• [Exercise requirements]:
Restate exactly, and only, the lines from the one containing "The height and width of the screenshot is (712, 736)." through the end of the entries, keeping both endpoints.

Saved data entries
=-=-=
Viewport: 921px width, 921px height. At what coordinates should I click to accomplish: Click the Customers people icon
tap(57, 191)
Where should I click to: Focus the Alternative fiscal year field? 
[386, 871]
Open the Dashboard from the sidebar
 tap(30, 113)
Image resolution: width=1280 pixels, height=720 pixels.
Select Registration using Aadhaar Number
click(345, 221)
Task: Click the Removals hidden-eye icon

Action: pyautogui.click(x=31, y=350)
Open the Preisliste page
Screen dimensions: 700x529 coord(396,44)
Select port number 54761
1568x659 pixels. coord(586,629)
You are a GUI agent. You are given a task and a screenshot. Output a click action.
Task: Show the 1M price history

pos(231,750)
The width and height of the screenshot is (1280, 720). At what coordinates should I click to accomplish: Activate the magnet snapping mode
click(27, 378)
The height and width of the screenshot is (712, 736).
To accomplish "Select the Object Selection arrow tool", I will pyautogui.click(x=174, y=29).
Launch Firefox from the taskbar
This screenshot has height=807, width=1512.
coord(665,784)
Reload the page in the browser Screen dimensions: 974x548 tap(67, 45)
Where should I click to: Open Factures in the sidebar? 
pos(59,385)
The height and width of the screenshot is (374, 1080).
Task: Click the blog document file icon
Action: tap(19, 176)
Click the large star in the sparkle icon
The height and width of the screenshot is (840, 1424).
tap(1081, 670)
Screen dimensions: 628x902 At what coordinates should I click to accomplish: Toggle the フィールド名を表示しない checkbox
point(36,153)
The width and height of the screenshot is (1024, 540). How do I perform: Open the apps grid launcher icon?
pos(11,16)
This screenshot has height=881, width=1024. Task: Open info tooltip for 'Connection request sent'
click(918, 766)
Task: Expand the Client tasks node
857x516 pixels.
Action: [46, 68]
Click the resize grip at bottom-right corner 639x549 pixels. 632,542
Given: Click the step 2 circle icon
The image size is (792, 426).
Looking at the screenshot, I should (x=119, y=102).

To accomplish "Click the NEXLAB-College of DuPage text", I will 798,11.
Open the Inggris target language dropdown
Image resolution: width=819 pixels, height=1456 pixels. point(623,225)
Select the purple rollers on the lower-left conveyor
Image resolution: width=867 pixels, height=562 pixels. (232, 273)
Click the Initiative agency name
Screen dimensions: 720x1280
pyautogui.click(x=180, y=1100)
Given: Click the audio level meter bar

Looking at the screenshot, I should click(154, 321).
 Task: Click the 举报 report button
=-=-=
• [Answer section]:
The height and width of the screenshot is (712, 736).
To accomplish "Select the Object Selection arrow tool", I will pyautogui.click(x=174, y=29).
Launch Firefox from the taskbar
This screenshot has height=807, width=1512.
coord(665,784)
Reload the page in the browser Screen dimensions: 974x548 tap(67, 45)
Where should I click to: Open Factures in the sidebar? 
pos(59,385)
The height and width of the screenshot is (374, 1080).
Task: Click the blog document file icon
Action: tap(19, 176)
Click the large star in the sparkle icon
The height and width of the screenshot is (840, 1424).
tap(1081, 670)
Screen dimensions: 628x902 At what coordinates should I click to accomplish: Toggle the フィールド名を表示しない checkbox
point(36,153)
The width and height of the screenshot is (1024, 540). How do I perform: Open the apps grid launcher icon?
pos(11,16)
This screenshot has height=881, width=1024. Task: Open info tooltip for 'Connection request sent'
click(918, 766)
Task: Expand the Client tasks node
857x516 pixels.
Action: [46, 68]
Click the resize grip at bottom-right corner 639x549 pixels. 632,542
Given: Click the step 2 circle icon
The image size is (792, 426).
Looking at the screenshot, I should (x=119, y=102).

To accomplish "Click the NEXLAB-College of DuPage text", I will 798,11.
Open the Inggris target language dropdown
Image resolution: width=819 pixels, height=1456 pixels. point(623,225)
Select the purple rollers on the lower-left conveyor
Image resolution: width=867 pixels, height=562 pixels. (232, 273)
Click the Initiative agency name
Screen dimensions: 720x1280
pyautogui.click(x=180, y=1100)
Given: Click the audio level meter bar

Looking at the screenshot, I should click(154, 321).
 Task: Click the 举报 report button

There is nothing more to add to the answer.